The Tigger.A trojan was first discovered by iDefense, a security intelligence firm, in November 2008. It has proven to be very difficult to detect and remove from the beginning, which has many security researchers wondering if Tigger.A may actually be a new type of trojan. Since its discovery it has infected more than 250,000 Windows machines which were mainly located at major stock and options trading firms including E-Trade, ING Direct ShareBuilder, Vanguard, Options XPress, TD Ameritrade as well as Scottrade.

Tigger.A exploits a vulnerability, originally patched by Microsoft in October 2008, which allows it to gain administrator privileges. This trojan also removes other pieces of malware located on the user’s system so that the user would be more likely to think that their system is uninfected when it isn’t. Furthermore, the trojan installs a rootkit that loads even when the user boots into Safe Mode.

Investigators at iDefense have also discovered that this trojan might have been built by the operators of the Srizbi botnet. They came to this conclusion because Tigger.A uses to special key to deploy the rootkit on a machine which happened to be almost identical to the domain name generator key used in the botnet.

The trojan was able to easily spread and infect computers because many of the computers had not been patched despite the patch being available for 5 months. Updating and patching systems should be a top priority for financial and trading institutions such as the ones mentioned above.

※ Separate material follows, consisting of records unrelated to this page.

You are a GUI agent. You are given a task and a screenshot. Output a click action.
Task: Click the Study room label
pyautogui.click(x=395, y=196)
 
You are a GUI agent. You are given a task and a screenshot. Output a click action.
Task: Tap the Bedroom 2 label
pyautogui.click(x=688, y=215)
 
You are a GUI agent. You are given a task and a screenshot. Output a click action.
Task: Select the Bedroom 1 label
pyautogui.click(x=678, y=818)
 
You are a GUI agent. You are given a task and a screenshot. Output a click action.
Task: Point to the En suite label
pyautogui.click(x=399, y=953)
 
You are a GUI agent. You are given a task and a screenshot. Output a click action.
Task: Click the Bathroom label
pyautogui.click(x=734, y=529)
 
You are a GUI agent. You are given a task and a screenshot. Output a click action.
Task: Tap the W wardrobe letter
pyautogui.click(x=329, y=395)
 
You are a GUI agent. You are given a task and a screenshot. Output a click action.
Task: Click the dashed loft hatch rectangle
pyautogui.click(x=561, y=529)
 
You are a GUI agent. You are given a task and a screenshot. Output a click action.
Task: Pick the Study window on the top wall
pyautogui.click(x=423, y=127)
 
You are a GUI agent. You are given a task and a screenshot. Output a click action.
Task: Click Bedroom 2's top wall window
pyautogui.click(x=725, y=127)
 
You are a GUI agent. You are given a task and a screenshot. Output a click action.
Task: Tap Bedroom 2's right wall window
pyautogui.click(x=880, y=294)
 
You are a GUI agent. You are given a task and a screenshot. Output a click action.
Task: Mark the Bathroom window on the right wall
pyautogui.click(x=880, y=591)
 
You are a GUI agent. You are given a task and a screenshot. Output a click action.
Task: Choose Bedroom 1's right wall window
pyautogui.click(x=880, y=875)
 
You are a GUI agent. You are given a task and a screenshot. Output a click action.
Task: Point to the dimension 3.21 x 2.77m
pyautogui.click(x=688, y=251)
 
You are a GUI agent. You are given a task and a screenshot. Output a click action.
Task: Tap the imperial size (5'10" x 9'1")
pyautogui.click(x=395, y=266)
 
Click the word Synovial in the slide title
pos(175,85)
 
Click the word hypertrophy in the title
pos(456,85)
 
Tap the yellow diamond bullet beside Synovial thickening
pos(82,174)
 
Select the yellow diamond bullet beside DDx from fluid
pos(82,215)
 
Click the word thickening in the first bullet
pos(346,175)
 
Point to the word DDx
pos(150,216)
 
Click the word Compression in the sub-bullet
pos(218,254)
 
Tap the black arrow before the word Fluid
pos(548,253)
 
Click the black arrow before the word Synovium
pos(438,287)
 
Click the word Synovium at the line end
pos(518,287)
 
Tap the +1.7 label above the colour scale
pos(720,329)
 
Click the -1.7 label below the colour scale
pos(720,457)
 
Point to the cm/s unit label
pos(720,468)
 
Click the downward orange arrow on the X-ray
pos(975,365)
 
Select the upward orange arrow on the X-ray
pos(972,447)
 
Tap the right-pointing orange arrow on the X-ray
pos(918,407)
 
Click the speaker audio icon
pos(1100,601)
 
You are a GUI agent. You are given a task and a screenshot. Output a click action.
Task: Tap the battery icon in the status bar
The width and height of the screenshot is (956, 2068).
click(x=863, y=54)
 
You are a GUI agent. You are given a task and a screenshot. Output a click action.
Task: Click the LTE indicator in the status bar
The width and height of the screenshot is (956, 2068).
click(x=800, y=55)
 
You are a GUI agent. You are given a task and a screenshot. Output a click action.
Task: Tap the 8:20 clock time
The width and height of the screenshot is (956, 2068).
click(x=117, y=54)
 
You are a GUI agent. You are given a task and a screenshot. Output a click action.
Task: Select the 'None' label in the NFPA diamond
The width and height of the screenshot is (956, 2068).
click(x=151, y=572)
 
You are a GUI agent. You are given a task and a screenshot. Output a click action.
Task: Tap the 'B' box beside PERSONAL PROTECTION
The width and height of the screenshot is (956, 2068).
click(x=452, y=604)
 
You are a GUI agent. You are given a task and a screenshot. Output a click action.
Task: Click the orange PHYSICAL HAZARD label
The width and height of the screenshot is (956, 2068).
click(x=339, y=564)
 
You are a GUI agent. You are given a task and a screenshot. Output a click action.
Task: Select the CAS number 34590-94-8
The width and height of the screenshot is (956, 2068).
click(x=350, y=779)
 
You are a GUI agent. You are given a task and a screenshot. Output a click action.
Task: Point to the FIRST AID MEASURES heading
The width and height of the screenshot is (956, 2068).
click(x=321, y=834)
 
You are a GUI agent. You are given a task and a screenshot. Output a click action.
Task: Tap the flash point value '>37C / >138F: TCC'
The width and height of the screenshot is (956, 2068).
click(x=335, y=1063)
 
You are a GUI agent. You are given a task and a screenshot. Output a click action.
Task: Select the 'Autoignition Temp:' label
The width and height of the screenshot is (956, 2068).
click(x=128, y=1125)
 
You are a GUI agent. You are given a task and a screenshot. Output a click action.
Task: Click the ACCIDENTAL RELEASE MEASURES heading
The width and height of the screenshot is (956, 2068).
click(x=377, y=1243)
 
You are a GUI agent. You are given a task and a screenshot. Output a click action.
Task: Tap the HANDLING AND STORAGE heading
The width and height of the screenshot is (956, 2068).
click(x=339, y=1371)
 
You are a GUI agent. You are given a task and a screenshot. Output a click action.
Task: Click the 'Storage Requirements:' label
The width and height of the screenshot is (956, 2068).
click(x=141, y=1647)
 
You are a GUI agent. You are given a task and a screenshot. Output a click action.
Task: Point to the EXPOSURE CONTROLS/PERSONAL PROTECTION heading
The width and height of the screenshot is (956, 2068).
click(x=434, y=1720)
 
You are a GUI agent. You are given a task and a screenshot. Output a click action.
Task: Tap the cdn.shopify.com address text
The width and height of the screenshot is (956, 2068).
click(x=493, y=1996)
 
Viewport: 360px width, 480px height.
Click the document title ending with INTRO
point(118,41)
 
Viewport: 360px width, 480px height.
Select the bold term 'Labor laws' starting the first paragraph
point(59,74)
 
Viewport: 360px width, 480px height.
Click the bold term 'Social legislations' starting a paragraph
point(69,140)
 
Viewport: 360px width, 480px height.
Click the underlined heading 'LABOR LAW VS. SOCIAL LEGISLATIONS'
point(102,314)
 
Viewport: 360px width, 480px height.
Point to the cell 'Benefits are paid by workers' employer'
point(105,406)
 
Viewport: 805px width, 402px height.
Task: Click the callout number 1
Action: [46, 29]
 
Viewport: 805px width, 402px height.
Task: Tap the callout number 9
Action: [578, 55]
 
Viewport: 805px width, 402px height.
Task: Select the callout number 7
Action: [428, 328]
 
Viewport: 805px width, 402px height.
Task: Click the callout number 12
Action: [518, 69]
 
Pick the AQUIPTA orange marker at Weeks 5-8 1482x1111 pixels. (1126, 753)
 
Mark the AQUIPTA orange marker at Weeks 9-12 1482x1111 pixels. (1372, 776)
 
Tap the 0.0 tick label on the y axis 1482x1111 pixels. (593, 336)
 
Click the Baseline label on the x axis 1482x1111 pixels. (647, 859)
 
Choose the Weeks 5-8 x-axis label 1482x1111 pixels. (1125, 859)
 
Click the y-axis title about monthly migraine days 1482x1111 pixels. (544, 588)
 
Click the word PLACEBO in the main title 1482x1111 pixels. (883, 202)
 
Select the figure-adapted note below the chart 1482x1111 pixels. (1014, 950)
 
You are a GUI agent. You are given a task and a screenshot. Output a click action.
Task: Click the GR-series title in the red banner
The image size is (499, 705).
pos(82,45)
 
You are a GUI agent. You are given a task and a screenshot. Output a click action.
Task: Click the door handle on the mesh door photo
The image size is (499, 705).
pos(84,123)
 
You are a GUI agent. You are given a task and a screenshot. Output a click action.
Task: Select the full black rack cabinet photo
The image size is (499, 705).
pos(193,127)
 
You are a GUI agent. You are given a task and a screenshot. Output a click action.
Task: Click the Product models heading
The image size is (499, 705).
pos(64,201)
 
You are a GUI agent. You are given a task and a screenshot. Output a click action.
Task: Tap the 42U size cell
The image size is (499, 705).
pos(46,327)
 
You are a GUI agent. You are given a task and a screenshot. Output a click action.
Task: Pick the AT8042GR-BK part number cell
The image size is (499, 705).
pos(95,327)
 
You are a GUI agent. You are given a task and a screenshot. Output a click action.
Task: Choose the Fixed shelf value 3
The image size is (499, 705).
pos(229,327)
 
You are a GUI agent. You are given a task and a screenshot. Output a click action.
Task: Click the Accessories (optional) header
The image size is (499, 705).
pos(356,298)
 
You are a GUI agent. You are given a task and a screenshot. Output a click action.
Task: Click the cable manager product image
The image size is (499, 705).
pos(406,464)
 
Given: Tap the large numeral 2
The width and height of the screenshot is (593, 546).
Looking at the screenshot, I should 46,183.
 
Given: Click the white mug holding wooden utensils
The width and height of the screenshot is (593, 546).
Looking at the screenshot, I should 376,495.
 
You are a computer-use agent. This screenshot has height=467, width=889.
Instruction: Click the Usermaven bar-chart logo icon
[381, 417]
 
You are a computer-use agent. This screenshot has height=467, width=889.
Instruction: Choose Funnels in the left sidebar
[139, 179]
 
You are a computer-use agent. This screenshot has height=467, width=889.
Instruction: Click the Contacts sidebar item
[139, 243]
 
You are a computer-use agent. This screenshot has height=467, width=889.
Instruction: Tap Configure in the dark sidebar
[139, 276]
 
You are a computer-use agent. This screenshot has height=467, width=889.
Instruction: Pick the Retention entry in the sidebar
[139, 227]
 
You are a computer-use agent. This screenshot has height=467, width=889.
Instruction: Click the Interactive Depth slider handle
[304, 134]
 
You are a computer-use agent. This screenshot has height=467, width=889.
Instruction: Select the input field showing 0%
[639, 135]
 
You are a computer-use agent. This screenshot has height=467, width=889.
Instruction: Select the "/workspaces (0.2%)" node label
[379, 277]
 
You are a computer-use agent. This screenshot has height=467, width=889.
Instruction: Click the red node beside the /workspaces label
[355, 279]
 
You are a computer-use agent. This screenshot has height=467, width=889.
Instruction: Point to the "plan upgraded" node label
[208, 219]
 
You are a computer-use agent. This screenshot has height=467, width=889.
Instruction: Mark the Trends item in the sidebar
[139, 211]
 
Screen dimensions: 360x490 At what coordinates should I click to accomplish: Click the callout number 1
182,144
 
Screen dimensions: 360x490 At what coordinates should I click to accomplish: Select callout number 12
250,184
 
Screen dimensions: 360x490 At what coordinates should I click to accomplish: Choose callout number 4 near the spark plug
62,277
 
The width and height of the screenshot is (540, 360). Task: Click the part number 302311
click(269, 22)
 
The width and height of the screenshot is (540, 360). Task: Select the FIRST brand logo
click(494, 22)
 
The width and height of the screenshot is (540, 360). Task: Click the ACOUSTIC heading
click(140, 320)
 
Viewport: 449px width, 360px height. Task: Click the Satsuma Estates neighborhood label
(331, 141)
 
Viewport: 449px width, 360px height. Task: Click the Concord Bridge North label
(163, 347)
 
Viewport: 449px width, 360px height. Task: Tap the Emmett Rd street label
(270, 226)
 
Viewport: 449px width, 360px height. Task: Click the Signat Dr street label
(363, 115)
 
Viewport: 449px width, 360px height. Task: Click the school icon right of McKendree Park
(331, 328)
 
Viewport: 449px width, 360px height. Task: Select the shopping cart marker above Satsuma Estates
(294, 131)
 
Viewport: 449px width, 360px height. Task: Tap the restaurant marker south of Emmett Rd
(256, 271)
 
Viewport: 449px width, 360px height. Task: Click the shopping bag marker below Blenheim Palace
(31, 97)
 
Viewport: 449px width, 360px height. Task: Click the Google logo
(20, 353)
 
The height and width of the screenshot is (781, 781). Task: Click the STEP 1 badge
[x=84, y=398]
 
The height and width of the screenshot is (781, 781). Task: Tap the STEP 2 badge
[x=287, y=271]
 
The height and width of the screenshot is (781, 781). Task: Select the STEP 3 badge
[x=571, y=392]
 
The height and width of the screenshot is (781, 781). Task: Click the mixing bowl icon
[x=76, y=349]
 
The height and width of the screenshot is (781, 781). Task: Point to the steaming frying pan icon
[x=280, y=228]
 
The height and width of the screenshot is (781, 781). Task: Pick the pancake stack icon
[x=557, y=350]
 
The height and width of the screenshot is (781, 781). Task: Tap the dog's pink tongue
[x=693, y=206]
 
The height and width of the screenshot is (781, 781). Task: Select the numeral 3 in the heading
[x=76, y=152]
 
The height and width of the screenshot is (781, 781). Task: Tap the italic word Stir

Although many IT departments prefer to wait after an update is released to prevent any unexpected upgrade problems, it seems that in this case they either waited far too long, or simply forgot to patch the machines. Another difficulty with this trojan is that it was not picked up by major anti-virus software. In fact, the article states that it took a month for even a single software package (AntiVir) to detect it despite testing 37 of the most popular scanners. As a result of this, both individual users and IT professionals need to realize that in some cases anti-virus software will not be able to defend their computers against an infection. The article even proposes that, “running Windows under a limited user account is a key step in keeping your system in its safest state, staying up-to-date on patches … is still just as important. I would actually rank anti-virus a distant third protection mechanism.”

Although it doesn’t appear as though data was immediately stolen from the infected computers, there could have easily be a large amount of financial information lost due to the number of computers infected. Users must abandon the mentality that installing patches isn’t necessary because they don’t believe their computer will be infected. Furthermore, installing patches as soon as they are released is crucial.

Via Slashdot: http://it.slashdot.org/article.pl?sid=09/03/03/1951222

Original Article: http://voices.washingtonpost.com/securityfix/2009/02/the_t-i-double-guh-r_trojan_ic.html

Filed under: Current Events1 Comment »

1 Comment

  • 1
    Get your own gravatar for comments by visiting gravatar.com

    Comment by liaowt

    March 6, 2009 @ 5:34 pm

    We should do security update frequently or turn on the automatic update. I have used compute for more than 10 years. However, I did not have this good practice until last year. Mostly, I click “remind me later” and ignore the update.